§ TASK ITEM: In full and without alteration, transcribe the listing.

§ RECORDED INFORMATION:
━━━━━━━━━━━━━━━━
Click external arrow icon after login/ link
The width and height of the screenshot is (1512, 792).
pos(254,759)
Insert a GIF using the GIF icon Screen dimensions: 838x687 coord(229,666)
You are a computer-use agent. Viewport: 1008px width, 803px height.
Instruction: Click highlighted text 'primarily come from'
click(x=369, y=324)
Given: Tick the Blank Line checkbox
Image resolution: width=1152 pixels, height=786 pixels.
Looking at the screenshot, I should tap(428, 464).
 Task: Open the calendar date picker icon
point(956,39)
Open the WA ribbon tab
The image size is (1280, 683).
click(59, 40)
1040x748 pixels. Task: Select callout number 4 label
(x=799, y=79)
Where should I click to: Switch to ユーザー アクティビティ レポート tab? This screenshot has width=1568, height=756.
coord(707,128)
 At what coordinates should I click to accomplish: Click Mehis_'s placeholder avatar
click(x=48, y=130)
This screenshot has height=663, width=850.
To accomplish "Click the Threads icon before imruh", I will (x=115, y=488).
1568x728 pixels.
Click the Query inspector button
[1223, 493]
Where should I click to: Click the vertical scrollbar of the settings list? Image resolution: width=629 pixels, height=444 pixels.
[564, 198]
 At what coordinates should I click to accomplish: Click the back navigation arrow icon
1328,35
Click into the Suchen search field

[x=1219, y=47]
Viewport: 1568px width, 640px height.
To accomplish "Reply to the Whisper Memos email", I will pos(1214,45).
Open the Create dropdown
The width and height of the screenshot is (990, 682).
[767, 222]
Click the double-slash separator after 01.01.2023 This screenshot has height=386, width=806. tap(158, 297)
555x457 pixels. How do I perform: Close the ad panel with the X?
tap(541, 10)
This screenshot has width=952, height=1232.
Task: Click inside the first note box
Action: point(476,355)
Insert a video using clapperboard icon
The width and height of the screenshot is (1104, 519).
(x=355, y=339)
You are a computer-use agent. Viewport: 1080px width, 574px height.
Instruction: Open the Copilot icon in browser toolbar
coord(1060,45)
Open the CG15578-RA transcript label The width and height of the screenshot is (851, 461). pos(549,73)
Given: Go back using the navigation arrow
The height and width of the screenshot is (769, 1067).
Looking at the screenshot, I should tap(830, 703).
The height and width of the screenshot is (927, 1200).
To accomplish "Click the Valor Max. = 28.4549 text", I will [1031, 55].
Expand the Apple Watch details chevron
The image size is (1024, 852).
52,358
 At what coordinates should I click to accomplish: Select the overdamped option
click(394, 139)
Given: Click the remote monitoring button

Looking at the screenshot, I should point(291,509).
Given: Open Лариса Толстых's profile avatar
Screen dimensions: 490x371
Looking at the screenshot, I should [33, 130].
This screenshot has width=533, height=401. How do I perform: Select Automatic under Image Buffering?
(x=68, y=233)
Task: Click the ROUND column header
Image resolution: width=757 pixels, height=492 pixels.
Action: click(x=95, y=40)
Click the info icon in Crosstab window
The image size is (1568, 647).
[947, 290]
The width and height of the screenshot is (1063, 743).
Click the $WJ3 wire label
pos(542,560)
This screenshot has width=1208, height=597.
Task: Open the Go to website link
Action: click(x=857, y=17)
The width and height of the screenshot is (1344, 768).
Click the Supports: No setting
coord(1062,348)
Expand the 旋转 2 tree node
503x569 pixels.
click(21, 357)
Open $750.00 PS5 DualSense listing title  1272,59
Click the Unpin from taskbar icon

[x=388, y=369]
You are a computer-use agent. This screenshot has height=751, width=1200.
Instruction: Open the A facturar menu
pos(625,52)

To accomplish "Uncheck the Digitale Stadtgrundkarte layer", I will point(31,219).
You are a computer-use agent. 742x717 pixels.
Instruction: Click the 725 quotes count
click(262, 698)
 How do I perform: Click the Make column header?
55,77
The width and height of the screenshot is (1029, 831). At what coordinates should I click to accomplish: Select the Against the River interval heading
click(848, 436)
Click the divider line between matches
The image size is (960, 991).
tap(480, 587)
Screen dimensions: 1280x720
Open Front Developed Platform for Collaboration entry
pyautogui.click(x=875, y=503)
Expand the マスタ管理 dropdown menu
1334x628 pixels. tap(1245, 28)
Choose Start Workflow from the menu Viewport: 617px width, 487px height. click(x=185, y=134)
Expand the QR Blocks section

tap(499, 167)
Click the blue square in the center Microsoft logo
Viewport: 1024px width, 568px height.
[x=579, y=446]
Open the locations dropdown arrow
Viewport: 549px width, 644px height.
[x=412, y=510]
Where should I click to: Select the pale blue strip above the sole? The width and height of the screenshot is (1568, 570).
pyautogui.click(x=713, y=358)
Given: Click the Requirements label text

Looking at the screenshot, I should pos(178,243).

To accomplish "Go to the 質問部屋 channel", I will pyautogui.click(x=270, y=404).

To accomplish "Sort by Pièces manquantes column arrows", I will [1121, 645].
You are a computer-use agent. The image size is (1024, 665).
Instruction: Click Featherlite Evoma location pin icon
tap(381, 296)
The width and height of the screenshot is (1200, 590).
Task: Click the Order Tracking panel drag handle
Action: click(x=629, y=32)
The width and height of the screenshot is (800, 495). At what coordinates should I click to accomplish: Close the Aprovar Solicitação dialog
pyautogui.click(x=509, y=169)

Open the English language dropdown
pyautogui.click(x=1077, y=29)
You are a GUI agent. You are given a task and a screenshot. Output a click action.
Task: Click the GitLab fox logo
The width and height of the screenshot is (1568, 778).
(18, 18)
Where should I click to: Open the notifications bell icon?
━━━━━━━━━━━━━━━━
§ RESULT FOR THIS EXERCISE:
Click external arrow icon after login/ link
The width and height of the screenshot is (1512, 792).
pos(254,759)
Insert a GIF using the GIF icon Screen dimensions: 838x687 coord(229,666)
You are a computer-use agent. Viewport: 1008px width, 803px height.
Instruction: Click highlighted text 'primarily come from'
click(x=369, y=324)
Given: Tick the Blank Line checkbox
Image resolution: width=1152 pixels, height=786 pixels.
Looking at the screenshot, I should tap(428, 464).
 Task: Open the calendar date picker icon
point(956,39)
Open the WA ribbon tab
The image size is (1280, 683).
click(59, 40)
1040x748 pixels. Task: Select callout number 4 label
(x=799, y=79)
Where should I click to: Switch to ユーザー アクティビティ レポート tab? This screenshot has width=1568, height=756.
coord(707,128)
 At what coordinates should I click to accomplish: Click Mehis_'s placeholder avatar
click(x=48, y=130)
This screenshot has height=663, width=850.
To accomplish "Click the Threads icon before imruh", I will (x=115, y=488).
1568x728 pixels.
Click the Query inspector button
[1223, 493]
Where should I click to: Click the vertical scrollbar of the settings list? Image resolution: width=629 pixels, height=444 pixels.
[564, 198]
 At what coordinates should I click to accomplish: Click the back navigation arrow icon
1328,35
Click into the Suchen search field

[x=1219, y=47]
Viewport: 1568px width, 640px height.
To accomplish "Reply to the Whisper Memos email", I will pos(1214,45).
Open the Create dropdown
The width and height of the screenshot is (990, 682).
[767, 222]
Click the double-slash separator after 01.01.2023 This screenshot has height=386, width=806. tap(158, 297)
555x457 pixels. How do I perform: Close the ad panel with the X?
tap(541, 10)
This screenshot has width=952, height=1232.
Task: Click inside the first note box
Action: point(476,355)
Insert a video using clapperboard icon
The width and height of the screenshot is (1104, 519).
(x=355, y=339)
You are a computer-use agent. Viewport: 1080px width, 574px height.
Instruction: Open the Copilot icon in browser toolbar
coord(1060,45)
Open the CG15578-RA transcript label The width and height of the screenshot is (851, 461). pos(549,73)
Given: Go back using the navigation arrow
The height and width of the screenshot is (769, 1067).
Looking at the screenshot, I should tap(830, 703).
The height and width of the screenshot is (927, 1200).
To accomplish "Click the Valor Max. = 28.4549 text", I will [1031, 55].
Expand the Apple Watch details chevron
The image size is (1024, 852).
52,358
 At what coordinates should I click to accomplish: Select the overdamped option
click(394, 139)
Given: Click the remote monitoring button

Looking at the screenshot, I should point(291,509).
Given: Open Лариса Толстых's profile avatar
Screen dimensions: 490x371
Looking at the screenshot, I should [33, 130].
This screenshot has width=533, height=401. How do I perform: Select Automatic under Image Buffering?
(x=68, y=233)
Task: Click the ROUND column header
Image resolution: width=757 pixels, height=492 pixels.
Action: click(x=95, y=40)
Click the info icon in Crosstab window
The image size is (1568, 647).
[947, 290]
The width and height of the screenshot is (1063, 743).
Click the $WJ3 wire label
pos(542,560)
This screenshot has width=1208, height=597.
Task: Open the Go to website link
Action: click(x=857, y=17)
The width and height of the screenshot is (1344, 768).
Click the Supports: No setting
coord(1062,348)
Expand the 旋转 2 tree node
503x569 pixels.
click(21, 357)
Open $750.00 PS5 DualSense listing title  1272,59
Click the Unpin from taskbar icon

[x=388, y=369]
You are a computer-use agent. This screenshot has height=751, width=1200.
Instruction: Open the A facturar menu
pos(625,52)

To accomplish "Uncheck the Digitale Stadtgrundkarte layer", I will point(31,219).
You are a computer-use agent. 742x717 pixels.
Instruction: Click the 725 quotes count
click(262, 698)
 How do I perform: Click the Make column header?
55,77
The width and height of the screenshot is (1029, 831). At what coordinates should I click to accomplish: Select the Against the River interval heading
click(848, 436)
Click the divider line between matches
The image size is (960, 991).
tap(480, 587)
Screen dimensions: 1280x720
Open Front Developed Platform for Collaboration entry
pyautogui.click(x=875, y=503)
Expand the マスタ管理 dropdown menu
1334x628 pixels. tap(1245, 28)
Choose Start Workflow from the menu Viewport: 617px width, 487px height. click(x=185, y=134)
Expand the QR Blocks section

tap(499, 167)
Click the blue square in the center Microsoft logo
Viewport: 1024px width, 568px height.
[x=579, y=446]
Open the locations dropdown arrow
Viewport: 549px width, 644px height.
[x=412, y=510]
Where should I click to: Select the pale blue strip above the sole? The width and height of the screenshot is (1568, 570).
pyautogui.click(x=713, y=358)
Given: Click the Requirements label text

Looking at the screenshot, I should pos(178,243).

To accomplish "Go to the 質問部屋 channel", I will pyautogui.click(x=270, y=404).

To accomplish "Sort by Pièces manquantes column arrows", I will [1121, 645].
You are a computer-use agent. The image size is (1024, 665).
Instruction: Click Featherlite Evoma location pin icon
tap(381, 296)
The width and height of the screenshot is (1200, 590).
Task: Click the Order Tracking panel drag handle
Action: click(x=629, y=32)
The width and height of the screenshot is (800, 495). At what coordinates should I click to accomplish: Close the Aprovar Solicitação dialog
pyautogui.click(x=509, y=169)

Open the English language dropdown
pyautogui.click(x=1077, y=29)
You are a GUI agent. You are given a task and a screenshot. Output a click action.
Task: Click the GitLab fox logo
The width and height of the screenshot is (1568, 778).
(18, 18)
Where should I click to: Open the notifications bell icon?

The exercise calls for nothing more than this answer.